The Education Secretary Wants Schools To Host Vaccine Clinics

·3 min read

Education Secretary Miguel Cardona said Wednesday schools should use federal money to host coronavirus vaccine clinics as students return to in-person classes this fall, saying only “adult actions” could prevent students from returning to class full-time.

“Schools should be open,” Cardona told HuffPost. “I would be very disappointed if adult actions interfere with students’ ability to learn in person.”

Cardona also said states should repeal laws barring local school districts and municipalities from mandating masks for students and teachers, arguing mask requirements might be necessary for a safe return to school as the coronavirus pandemic continues. He declined, however, to say whether states should require teachers to get vaccinated against the coronavirus.

“I know vaccines work,” Cardona said in a brief phone interview after delivering a speech at an elementary school in Baltimore on the administration’s plans to return children safely to school. “But I’ll leave decisions on whether or not to mandate something to the health experts.”

Republicans have intermittently hammered Democratic President Joe Biden over school closures due to the pandemic, often arguing his administration is more concerned with placating teachers’ unions than helping students learn.

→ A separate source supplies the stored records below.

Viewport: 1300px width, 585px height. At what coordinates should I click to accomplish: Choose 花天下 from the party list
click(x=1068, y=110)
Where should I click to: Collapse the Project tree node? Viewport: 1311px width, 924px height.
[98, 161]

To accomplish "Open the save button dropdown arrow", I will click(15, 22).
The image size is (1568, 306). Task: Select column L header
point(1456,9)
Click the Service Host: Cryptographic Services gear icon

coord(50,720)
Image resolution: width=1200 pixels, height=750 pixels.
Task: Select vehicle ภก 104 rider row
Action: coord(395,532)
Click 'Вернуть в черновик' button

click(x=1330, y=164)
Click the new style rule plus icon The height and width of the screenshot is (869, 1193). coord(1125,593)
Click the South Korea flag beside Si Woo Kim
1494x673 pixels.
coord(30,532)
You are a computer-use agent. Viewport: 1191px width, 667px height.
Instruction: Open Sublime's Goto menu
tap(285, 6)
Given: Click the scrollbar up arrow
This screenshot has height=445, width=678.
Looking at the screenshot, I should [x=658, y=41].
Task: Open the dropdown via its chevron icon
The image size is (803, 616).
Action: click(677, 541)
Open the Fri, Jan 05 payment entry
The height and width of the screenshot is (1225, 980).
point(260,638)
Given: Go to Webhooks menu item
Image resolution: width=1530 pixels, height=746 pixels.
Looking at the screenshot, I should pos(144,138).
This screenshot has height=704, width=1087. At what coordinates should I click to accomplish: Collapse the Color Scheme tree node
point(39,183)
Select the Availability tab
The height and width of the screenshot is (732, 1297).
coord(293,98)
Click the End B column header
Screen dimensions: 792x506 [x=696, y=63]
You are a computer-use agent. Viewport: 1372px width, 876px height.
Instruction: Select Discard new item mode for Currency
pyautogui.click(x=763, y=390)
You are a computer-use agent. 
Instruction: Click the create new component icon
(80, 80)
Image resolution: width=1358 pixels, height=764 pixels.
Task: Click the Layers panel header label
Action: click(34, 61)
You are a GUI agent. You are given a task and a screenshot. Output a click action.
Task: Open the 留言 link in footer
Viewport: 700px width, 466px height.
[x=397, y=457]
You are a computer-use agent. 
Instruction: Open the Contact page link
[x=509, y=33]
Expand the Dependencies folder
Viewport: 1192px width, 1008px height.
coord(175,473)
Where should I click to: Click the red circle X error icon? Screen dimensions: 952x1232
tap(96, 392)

The administration is counting on a smooth return to schools this fall to keep the nation’s economic recovery on track and fend off further GOP attacks.

Secretary of Education Miguel Cardona departs from a meeting in the U.S. Capitol Building on Aug. 3 in Washington, D.C.  (Photo: Anna Moneymaker via Getty Images)
Secretary of Education Miguel Cardona departs from a meeting in the U.S. Capitol Building on Aug. 3 in Washington, D.C. (Photo: Anna Moneymaker via Getty Images)

In his speech, Cardona said school districts around the country should use more than $130 billion in federal aid included in the administration’s coronavirus relief package to encourage parents, teachers and students older than 12 to get the vaccines, including by hosting clinics.

“I know it’s hard work, but we need every district, every superintendent, every leader in every community to take this on, so we can get more students and community members vaccinated and so we can defeat this virus,” Cardona said.

Cardona said holding school-based clinics would give trusted community members the chance to persuade vaccine skeptics to get the life-saving shot.

I know it’s hard work, but we need every district, every superintendent, every leader in every community to take this on.Education Secretary Miguel Cardona

“When we say we want vaccine clinics set up in schools, it’s because people trust their school principal, they trust their school nurse, they have a relationship with those people,” he said. “And that’s how we allay those fears.”

The vaccines have been shown to virtually eliminate the risk of death from the COVID-19 virus and to dramatically decrease the chances of getting or spreading the disease. Children under 12 are not eligible for any of the available vaccines. Roughly 70% of Americans have received at least one dose of the vaccine.

Still, Cardona said school districts should not shy away from requiring masks while the nation continues its march toward higher vaccination rates. Both the Centers for Disease Control and Prevention and the American Academy of Pediatrics have recommended all elementary and high school students wear masks in school this fall.

“We cannot let mask fatigue, pride, or politics get in the way of doing
what is right for our students,” he said during his speech.

In his interview, Cardona praised Arkansas GOP Gov. Asa Hutchinson, who said on Tuesday he regretted signing a law earlier this year that barred localities and school districts from imposing mask requirements in schools. Hutchinson has called for a special session of the state legislature to repeal the law.

At least eight states, all with Republican governors, have passed laws banning mask mandates. Cardona said other governors should follow Hutchinson’s lead and push for the repeal of those laws.

“Of course,” Cardona said when asked about repealing the laws, adding that he discussed the issue with Hutchinson. “I consider that strong leadership in the face of a crisis, and the willingness and the ability to look at the data and make decisions to help students and communities thrive.”